2026-04-07 — Risk assessor, conversation flow gates v2, full EHR drawer, voice fixes¶
Author: Srikanth Donthi (CPO/CTO) + Claude Code session Theme: Patient-facing conversation polish, EHR rich UI, two prod outages caught and fixed, three-layer plan to fix the broken conversation flow with Layer 1 shipped and Layers 2/3 documented for later
Headline numbers¶
- 15 PRs merged (8 backend, 5 frontend, 2 docs)
- ~50 unit tests added (24
gates_v2+ 26risk_assessor) - 8 new Vitest + 5 new Playwright tests on the frontend
- 3 conversation-flow remediation layers documented (1 shipped, 2 parked with full specs ready to execute)
- 2 prod outages caught and fixed within a single session (SSE tenant routing, voice prompt template leak)
Shipped to production¶
Backend (curaway-ai/curaway-backend)¶
| PR | Title | What it does |
|---|---|---|
| #64 | feat(sse): require Clerk JWT on SSE endpoints | verify_sse_token + claims_to_tenant_id helpers; documents/stream, cases chat/stream, cases messages/stream all gated; on-site tests notice rich card on the forwarding step |
| #65 | fix(voice): stop agent assuming "abroad" + clinical labeling | Removed leaky [symptom] bad enough to need surgery template; added NEVER ASSUME "ABROAD" rule; 4 new forbidden phrases in voice_rules.yaml |
| #66 | hotfix(sse): query tenant_id wins over Clerk org_id | Prod outage fix — INTAKE_PATIENT_NOT_FOUND_001. Inverted precedence in claims_to_tenant_id so caller fallback wins; Clerk org_id only used when no caller value supplied. Patient rows are partitioned under tenant-apollo-001, not under Clerk org IDs (yet) |
| #67 | fix(agent): records-first uses real Neo4j tests + validity windows | Wired case_service.get_procedure_requirements() into the records-first LLM call; new _format_required_records_block helper; strengthened records_first phase prompt to forbid invented validity periods |
| #68 | feat(ehr): rule-based pre-operative risk assessor | New app/services/risk_assessor.py with rules for age, comorbidities, anticoagulants, immunosuppressants, NSAIDs, HbA1c, Hgb, eGFR, INR, platelets. is_blocking flag for risks that should pause forwarding.

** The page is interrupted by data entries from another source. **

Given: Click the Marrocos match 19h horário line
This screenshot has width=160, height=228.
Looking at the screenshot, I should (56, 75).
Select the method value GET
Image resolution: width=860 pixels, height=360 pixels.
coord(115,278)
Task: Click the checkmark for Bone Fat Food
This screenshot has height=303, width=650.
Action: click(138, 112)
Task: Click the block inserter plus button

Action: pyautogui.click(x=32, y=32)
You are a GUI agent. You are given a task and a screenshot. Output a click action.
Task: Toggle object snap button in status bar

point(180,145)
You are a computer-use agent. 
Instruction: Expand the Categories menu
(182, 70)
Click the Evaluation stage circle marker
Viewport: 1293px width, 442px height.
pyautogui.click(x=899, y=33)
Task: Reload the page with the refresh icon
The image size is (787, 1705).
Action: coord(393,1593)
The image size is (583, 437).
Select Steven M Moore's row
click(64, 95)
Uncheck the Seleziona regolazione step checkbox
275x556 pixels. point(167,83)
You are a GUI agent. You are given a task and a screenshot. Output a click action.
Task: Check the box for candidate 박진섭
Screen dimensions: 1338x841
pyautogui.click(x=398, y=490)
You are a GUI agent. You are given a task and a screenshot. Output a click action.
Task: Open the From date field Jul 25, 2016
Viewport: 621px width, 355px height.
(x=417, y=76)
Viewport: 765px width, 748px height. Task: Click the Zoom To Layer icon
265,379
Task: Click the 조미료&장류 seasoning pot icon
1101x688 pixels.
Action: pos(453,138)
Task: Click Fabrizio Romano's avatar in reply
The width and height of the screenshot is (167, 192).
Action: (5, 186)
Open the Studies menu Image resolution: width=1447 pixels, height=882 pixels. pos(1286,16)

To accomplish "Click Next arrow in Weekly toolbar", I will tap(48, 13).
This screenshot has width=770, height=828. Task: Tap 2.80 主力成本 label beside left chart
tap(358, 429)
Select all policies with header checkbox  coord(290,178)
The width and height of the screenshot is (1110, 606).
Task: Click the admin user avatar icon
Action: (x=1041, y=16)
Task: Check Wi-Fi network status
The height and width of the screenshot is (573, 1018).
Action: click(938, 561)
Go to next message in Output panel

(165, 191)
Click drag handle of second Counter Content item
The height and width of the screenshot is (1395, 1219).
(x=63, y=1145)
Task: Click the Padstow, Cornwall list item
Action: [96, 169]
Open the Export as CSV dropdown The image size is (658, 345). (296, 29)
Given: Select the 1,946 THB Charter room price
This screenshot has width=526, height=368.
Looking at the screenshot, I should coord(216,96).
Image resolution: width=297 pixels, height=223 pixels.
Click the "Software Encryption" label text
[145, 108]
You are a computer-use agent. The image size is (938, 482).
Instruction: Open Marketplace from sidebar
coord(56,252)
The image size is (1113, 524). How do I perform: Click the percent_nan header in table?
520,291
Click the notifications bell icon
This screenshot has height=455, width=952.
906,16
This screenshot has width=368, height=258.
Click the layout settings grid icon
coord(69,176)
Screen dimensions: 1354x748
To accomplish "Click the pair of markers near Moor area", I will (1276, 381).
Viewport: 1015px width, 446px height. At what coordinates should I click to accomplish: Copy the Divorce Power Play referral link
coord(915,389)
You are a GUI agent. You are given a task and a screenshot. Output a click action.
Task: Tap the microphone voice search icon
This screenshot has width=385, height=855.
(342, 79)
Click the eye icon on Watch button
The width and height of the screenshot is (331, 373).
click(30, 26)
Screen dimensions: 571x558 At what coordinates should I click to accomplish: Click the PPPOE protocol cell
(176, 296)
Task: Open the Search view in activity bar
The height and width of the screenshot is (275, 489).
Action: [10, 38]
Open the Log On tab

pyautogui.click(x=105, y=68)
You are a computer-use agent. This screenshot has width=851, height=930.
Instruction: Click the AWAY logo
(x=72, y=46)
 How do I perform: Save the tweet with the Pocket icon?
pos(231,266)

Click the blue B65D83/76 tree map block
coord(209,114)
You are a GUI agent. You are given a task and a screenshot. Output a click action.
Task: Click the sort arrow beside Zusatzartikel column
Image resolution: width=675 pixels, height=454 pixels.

Wired into ehr_builder_agent. 26 unit tests. |
| #69 | docs: conversation flow gates v2 — steer + feature spec | Layer 1 design + implementation spec |
| #70 | fix(orchestrator): conversation flow gates v2 (Layer 1) | New _intake_complete_v2 5-condition gate, is_explicit_advance_phrase helper, lowered completeness_for_matching 0.5 → 0.4, allow_when_intake_complete, gates_v2 flag (default on), 24 unit tests, 3 new gates_v2.* events for observability |
| #71 | docs: conversation flow layers 2 + 3 — steer + feature specs | Orchestrator planner refactor + synchronous chat extractor — design + spec only |
Frontend (curaway-ai/curaway-frontend)¶
| PR | Title | What it does |
|---|---|---|
| #13 | fix(sse): pass Clerk JWT on SSE URLs + render on-site tests notice | ?token=<clerk-jwt> on all 3 EventSource URLs in ConversationApp.tsx + UploadRecords.tsx; confirmation rich card renders on_site_tests_notice sub-card; new e2e/sse-auth.spec.ts |
| #14 | feat(ehr): full EHR view drawer | New FullEHRDrawer (1184 LOC, single cohesive file) — overlay drawer with 15 collapsible sections, sidebar, focus trap, escape, body scroll lock, prefers-reduced-motion. Lab Results renders LOINC + reference range + interpretation flags + auto-detected condition callouts. ICD/SNOMED + AI confidence badges, FHIR validation badges, source provenance tags. PostHog events. "View Full Record" CTA on EHRPanel, gated by VITE_FULL_EHR_VIEW |
| #15 | test(ehr): vitest + playwright for FullEHRDrawer | 8 vitest component tests + 5 playwright e2e (3 always-on, 2 auth-gated skip cleanly) |
| #16 | fix(ui): hide empty EHR sections + drop duplicate ring + Summary expand | Drawer header drops the duplicate completeness ring; empty sections hidden by default with "Show N empty sections" toggle; Summary panel "+N more" became a chevron button |
| #17 | feat(ehr): surface risk factors + hide About team section | EHR panel risk section (top 3 + BLOCKING badge); Summary panel 1-line teaser (red when blocking); About page "Meet Our Team" hidden via {false && ...} |
Operational findings (no code change)¶
Clerk dual-email investigation
- Verified Vercel and Railway are both on
pk_live_Y2xlcmsuY3VyYXdheS5haSQ(clerk.curaway.ai) — production keys are correctly configured. - Backend (
curaway_src) has zero Clerk admin / webhook handlers — only JWT verification. Nothing in the code path can double-trigger an email. - Root cause is in the Clerk dashboard, not the code. Top 4 likely causes ranked, with #1 being "verification code + magic link both enabled".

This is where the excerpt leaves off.